Global Witness is an international NGO established in 1993 that works to break the links between natural resource exploitation, conflict, poverty, corruption, and human rights abuses worldwide. The organisation has offices in London and Washington, D.C.. The Global Witness team draws on a wide range of skills, from undercover investigations and painstaking financial research, to information gathering on the ground and close cooperation with partners and activists all over the world. Together they will continue to expose the shadow systems that enable corruption and conflict, and lift the resource curse that condemns millions of people to lives of poverty and violence.

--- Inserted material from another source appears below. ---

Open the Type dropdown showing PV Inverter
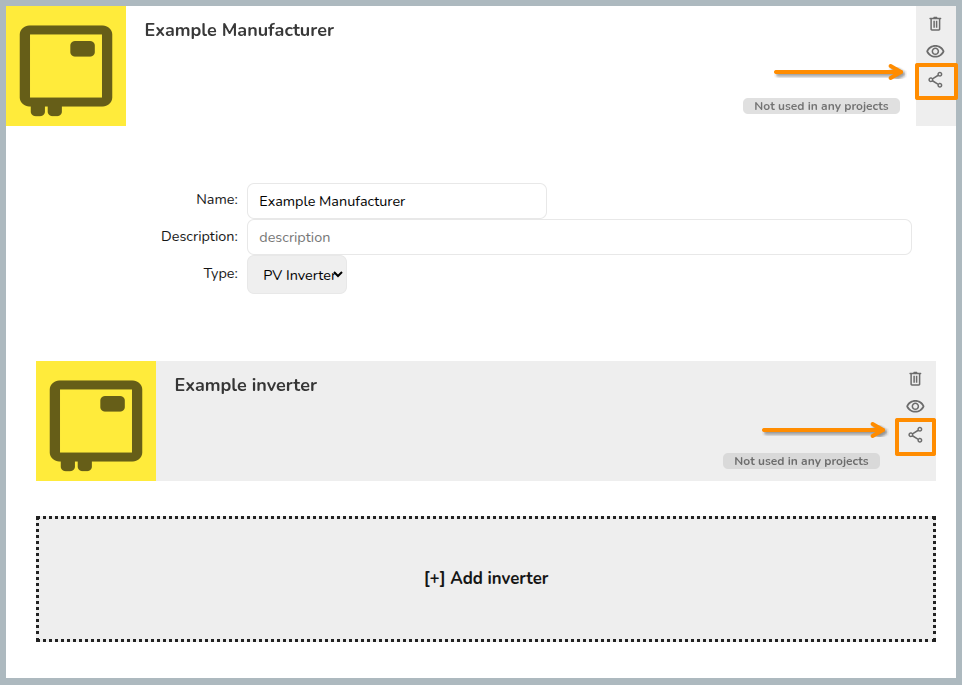The height and width of the screenshot is (685, 962). (x=297, y=275)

The International Consortium of Investigative Journalists (ICIJ) is an independent Washington D.C. based international network. Launched in 1997 by the Center for Public Integrity, ICIJ was spun off in February 2017 into a fully independent organisation which includes more than 200 investigative journalists and 100 media organizations in over 70 countries who work together on issues such as cross-border crime, corruption, and the accountability of power. The ICIJ has exposed smuggling and tax evasion by multinational tobacco companies (2000), by organized crime syndicates; investigated private military cartels, asbestos companies, and climate change lobbyists; and broke new ground by publicizing details of Iraq and Afghanistan war contracts.

Amnesty International (commonly known as Amnesty or AI) is a London-based non-governmental organization focused on human rights. The organization says it has more than seven million members and supporters around the world. The stated mission of the organization is to campaign for “a world in which every person enjoys all of the human rights enshrined in the Universal Declaration of Human Rights and other international human rights instruments.” The organization was awarded the 1977 Nobel Peace Prize for its “defence of human dignity against torture,” and the United Nations Prize in the Field of Human Rights in 1978.In the field of international human rights organizations, Amnesty has the third longest history, after the International Federation for Human Rights, and broadest name recognition, and is believed by many to set standards for the movement as a whole.